Anything else, prove he did something wrong.

The whole thing does not effect or affect him unless he gets stupid.

Bad/mean prison guards need killing on general principals.

< VEG >

No, and yes. No, it shouldn’t affect his release because Texas is not a “duty to rescue” jurisdiction. Yes, it should affect his licencing, IMO, if he admits to it. The Geneva oath (which I prefer to the Hippocratic) puts it like this:
I will not permit considerations of age, disease or disability, creed, ethnic origin, gender, nationality, political affiliation, race, sexual orientation, social standing or any other factor to intervene between my duty and my patient;

A doctor should treat Pol Pot, Stalin or, yes, Hitler, if he is able.
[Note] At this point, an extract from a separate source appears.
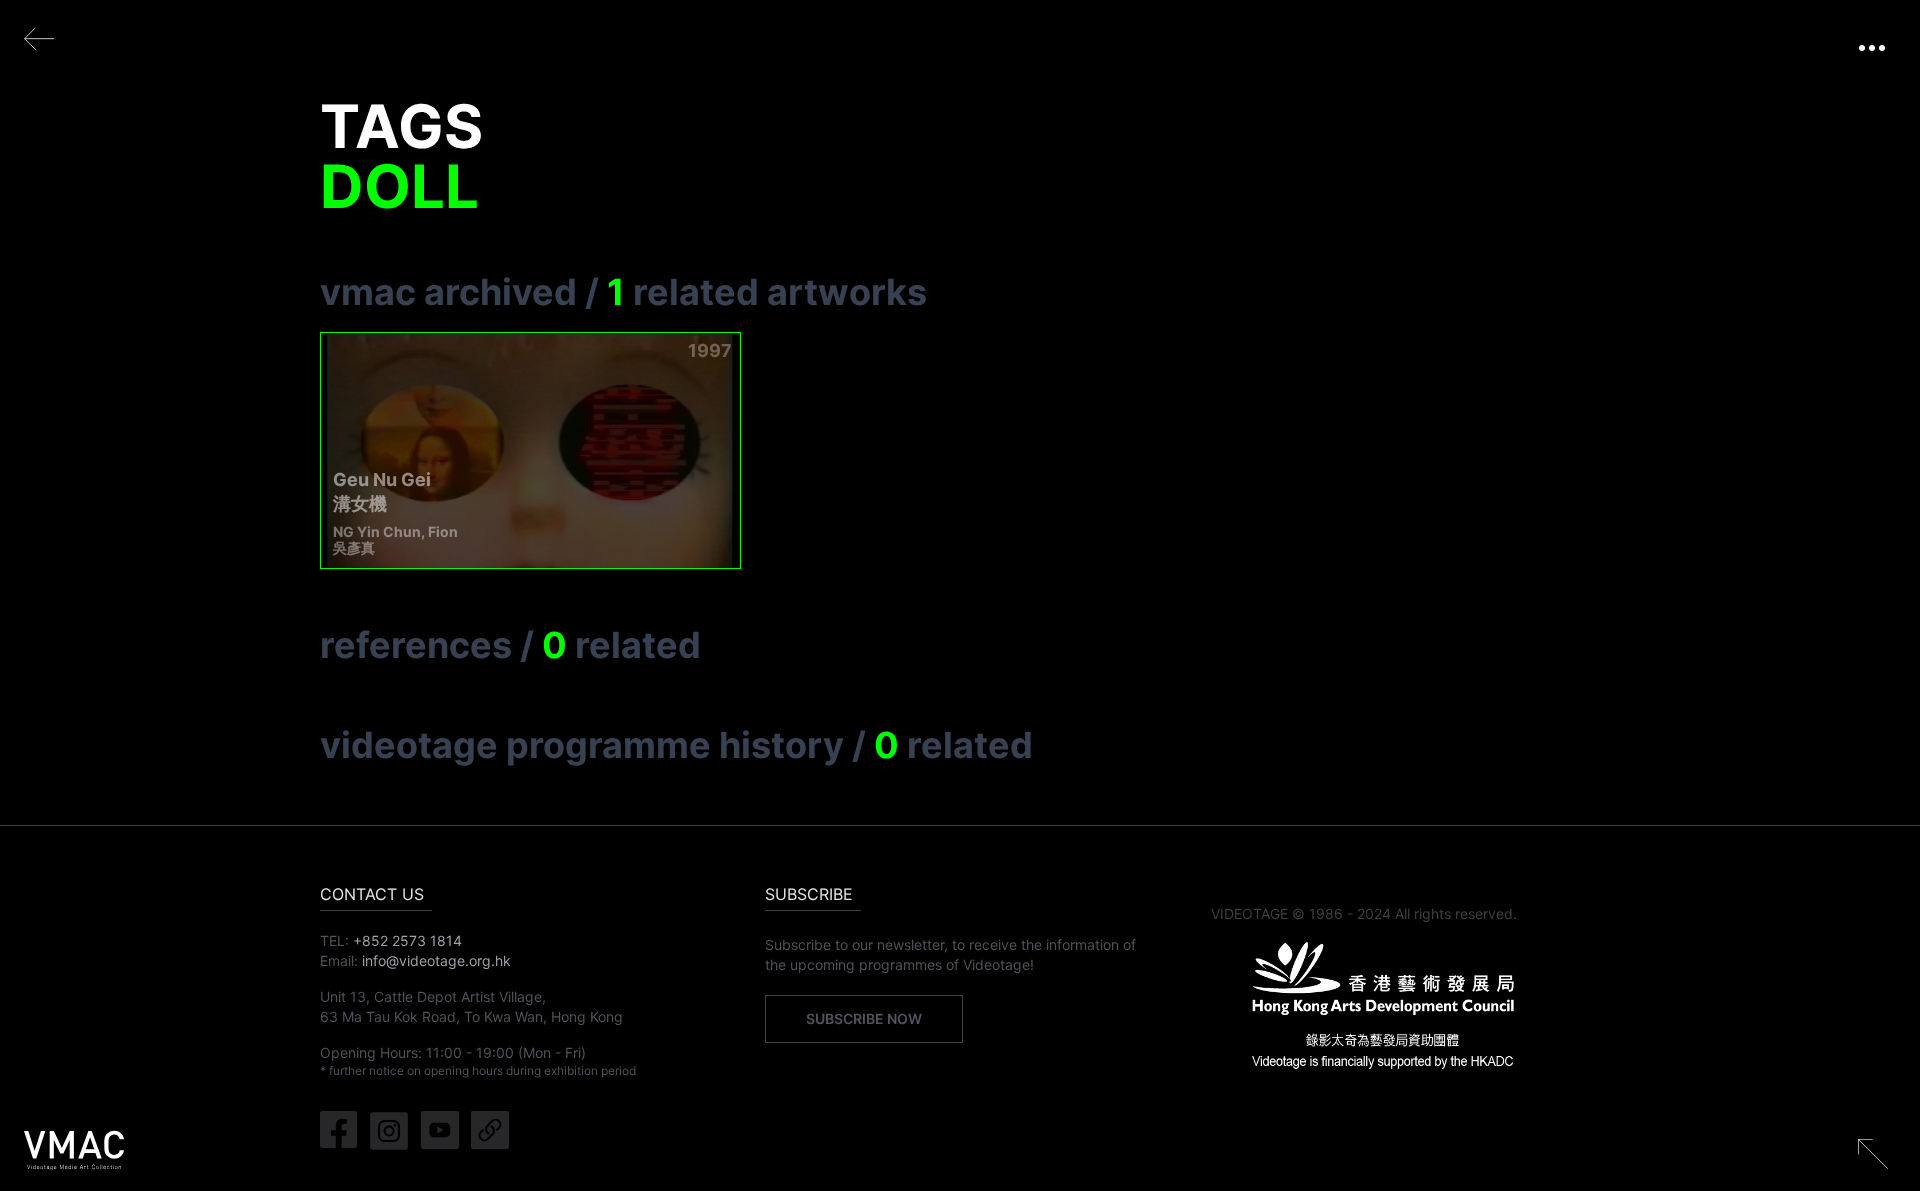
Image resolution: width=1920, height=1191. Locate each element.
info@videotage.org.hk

And there’s jack in either Oath about “only while I’m licenced”

I, uh, think it’s a bit late for them. :slight_smile:

I’m neither a doctor nor a lawyer, but I’m leaning towards the philosophical view that if the state takes away the right to practice, then it takes away the duty as well. I can recognise that the sort of person driven to be a doctor might feel they have a moral imperative to act, per the oath MrDibble references above, but I don’t think the hypothetical former MD in the OP should have been obliged to treat the guard - and he should face no more censure for not acting than any other prisoner would have in the same circumstances.

You know that bit in Ghostbusters II where the ghosts invade the courtroom while our heroes are in the process of being banned from busting ghosts? Same principle applies. :smiley:

Good Samaritan laws generally do not apply to professionals, such as doctors and emts, such laws are designed to remove liability from untrained people trying to help someone who they come upon.

Except the guard wasn’t his patient. A doctor has no duty to render care to anyone whom they come upon. For example a doctor in a restaurant who sees another diner have a heart attack has no duty to intervene and liability only attaches itself if the physician actually begins to render care.

He needn’t be stupid for others to know what happened. There were several people in the infirmary. It’s not unreasonable to think that they may know that Richardson was the guard’s punching bag.

Who’s going to stop you?

To be clear Skald, his job in the infirmary was purely janitorial, correct? He had no medical responsibilities at all, even just as an patient aide of some sort? If that’s so, I’d say no consequences for release or for licensing.

The Hippocratic Oath has nothing to do with licensing. It’s taken voluntarily by most, not all, doctors when they graduate medical school as part of graduation. Not all med schools even bother with it anymore.